A word-sense note: “memory” gets reused across AI. It can mean a neural network’s internal running state, or the context window a model reads in one pass. This lesson means a third thing: information an agent carries from one run to the next.
The loop forgets by default. The agent works within a single run; when the run ends, the working state is discarded. Nothing persists across runs unless you build a place for it.
Short-term context lasts one run: the conversation so far, this run’s tool results, and the agent’s scratchpad. It is the working memory that lets the agent remember, three steps in, what it already did. Gone when the run ends, like notes on a phone call.
Persistent memory survives across runs: preferences, learned facts, summaries of past conversations. It is what makes “book my usual sync” work, the usual was stored on an earlier run and read back on this one. It is what turns a capable tool into something that feels like an assistant.
The hard part is choosing what to keep, not where to store it. “Remember everything” fails three ways: context cost (the finite window fills with noise), staleness (stored facts go out of date), and privacy (persistent memory is stored personal data, a liability if you keep more than you need).

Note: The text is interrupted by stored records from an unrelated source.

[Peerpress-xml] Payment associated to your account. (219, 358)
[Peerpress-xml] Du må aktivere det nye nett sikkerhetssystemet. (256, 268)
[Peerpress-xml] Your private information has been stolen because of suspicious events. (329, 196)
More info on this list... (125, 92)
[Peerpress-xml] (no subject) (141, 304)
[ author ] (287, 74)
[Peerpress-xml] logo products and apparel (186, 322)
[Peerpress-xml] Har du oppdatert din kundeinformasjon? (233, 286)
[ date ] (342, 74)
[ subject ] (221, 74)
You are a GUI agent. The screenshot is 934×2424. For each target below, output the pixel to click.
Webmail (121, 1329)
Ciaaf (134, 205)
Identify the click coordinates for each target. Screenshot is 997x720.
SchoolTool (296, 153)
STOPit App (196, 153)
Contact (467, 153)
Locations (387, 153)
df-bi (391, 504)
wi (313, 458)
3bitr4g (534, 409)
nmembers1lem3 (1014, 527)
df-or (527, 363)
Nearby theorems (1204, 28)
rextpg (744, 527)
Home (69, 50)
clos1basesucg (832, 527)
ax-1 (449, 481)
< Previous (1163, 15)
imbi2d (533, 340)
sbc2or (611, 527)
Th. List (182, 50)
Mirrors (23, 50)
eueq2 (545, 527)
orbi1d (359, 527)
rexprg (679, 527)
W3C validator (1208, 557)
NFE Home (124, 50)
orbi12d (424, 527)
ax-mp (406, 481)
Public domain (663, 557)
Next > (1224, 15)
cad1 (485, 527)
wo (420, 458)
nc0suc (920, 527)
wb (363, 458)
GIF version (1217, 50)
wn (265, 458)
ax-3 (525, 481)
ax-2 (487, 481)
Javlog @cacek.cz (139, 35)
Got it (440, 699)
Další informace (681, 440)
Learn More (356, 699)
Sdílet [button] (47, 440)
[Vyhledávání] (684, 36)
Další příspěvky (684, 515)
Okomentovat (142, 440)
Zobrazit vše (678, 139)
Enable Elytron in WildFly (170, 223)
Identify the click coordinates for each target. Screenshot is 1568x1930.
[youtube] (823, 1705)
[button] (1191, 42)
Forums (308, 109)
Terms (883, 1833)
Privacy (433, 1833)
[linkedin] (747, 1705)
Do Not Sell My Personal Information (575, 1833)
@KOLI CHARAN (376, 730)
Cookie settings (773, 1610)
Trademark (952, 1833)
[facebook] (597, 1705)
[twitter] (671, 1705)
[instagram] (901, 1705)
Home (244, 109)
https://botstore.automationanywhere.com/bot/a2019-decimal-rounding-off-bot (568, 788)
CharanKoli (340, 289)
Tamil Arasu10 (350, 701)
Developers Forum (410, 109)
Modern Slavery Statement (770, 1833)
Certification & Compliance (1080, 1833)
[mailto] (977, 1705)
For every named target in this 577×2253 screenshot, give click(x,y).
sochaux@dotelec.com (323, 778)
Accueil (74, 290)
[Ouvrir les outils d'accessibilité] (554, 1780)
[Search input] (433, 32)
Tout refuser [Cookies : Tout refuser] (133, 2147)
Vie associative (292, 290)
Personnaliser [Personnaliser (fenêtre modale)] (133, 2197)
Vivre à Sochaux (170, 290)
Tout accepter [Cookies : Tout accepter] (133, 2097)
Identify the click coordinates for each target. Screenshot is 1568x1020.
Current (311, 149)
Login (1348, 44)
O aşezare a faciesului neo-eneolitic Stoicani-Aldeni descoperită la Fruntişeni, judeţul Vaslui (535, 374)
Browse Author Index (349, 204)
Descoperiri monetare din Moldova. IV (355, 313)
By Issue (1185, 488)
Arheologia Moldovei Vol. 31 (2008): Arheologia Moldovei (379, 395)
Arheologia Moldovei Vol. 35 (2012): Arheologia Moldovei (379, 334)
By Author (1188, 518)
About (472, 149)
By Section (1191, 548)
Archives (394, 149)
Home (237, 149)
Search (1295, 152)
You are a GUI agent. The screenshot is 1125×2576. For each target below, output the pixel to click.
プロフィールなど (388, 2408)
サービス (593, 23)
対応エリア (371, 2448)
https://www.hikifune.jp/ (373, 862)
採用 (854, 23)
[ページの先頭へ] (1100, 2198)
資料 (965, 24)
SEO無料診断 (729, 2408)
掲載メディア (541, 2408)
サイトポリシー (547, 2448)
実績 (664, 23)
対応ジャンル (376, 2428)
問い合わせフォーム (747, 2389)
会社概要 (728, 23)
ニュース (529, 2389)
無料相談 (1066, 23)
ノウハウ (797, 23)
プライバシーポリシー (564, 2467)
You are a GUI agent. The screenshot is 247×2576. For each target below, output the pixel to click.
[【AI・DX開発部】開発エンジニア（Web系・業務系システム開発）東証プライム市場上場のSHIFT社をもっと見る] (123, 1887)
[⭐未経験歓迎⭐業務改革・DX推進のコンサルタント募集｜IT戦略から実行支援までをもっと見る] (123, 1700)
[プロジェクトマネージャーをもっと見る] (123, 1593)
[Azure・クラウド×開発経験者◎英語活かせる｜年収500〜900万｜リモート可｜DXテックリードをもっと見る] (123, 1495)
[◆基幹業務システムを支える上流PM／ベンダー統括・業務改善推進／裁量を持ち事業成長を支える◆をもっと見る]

Four kinds are usually worth keeping: preferences, identity and stable facts, summaries of past runs, and corrections. The decision rule is not “can I store this” but “will this be worth having next time.”
Remembering is also updating. When a fact changes, revise the stored value rather than appending a contradicting one, or the agent holds both and cannot tell which is true. Memory is a living record, not a pile that only grows.
The two kinds work together. A run loads relevant persistent memory into short-term context at the start, works within it, and writes anything newly worth keeping back at the end. The agent feels continuous because each run reloads what mattered from the last.

What changes for you

“The AI remembers me” stops being magic and becomes a design decision you can interrogate. When an assistant recalls your preferences, you know that is persistent memory doing its job; when it forgets something from five minutes ago in a new session, you know that was short-term context that was never written down. And if you build an agent, you have the real question in hand from the start: not “how do I store memory” but “what is actually worth remembering, and when does it go stale?”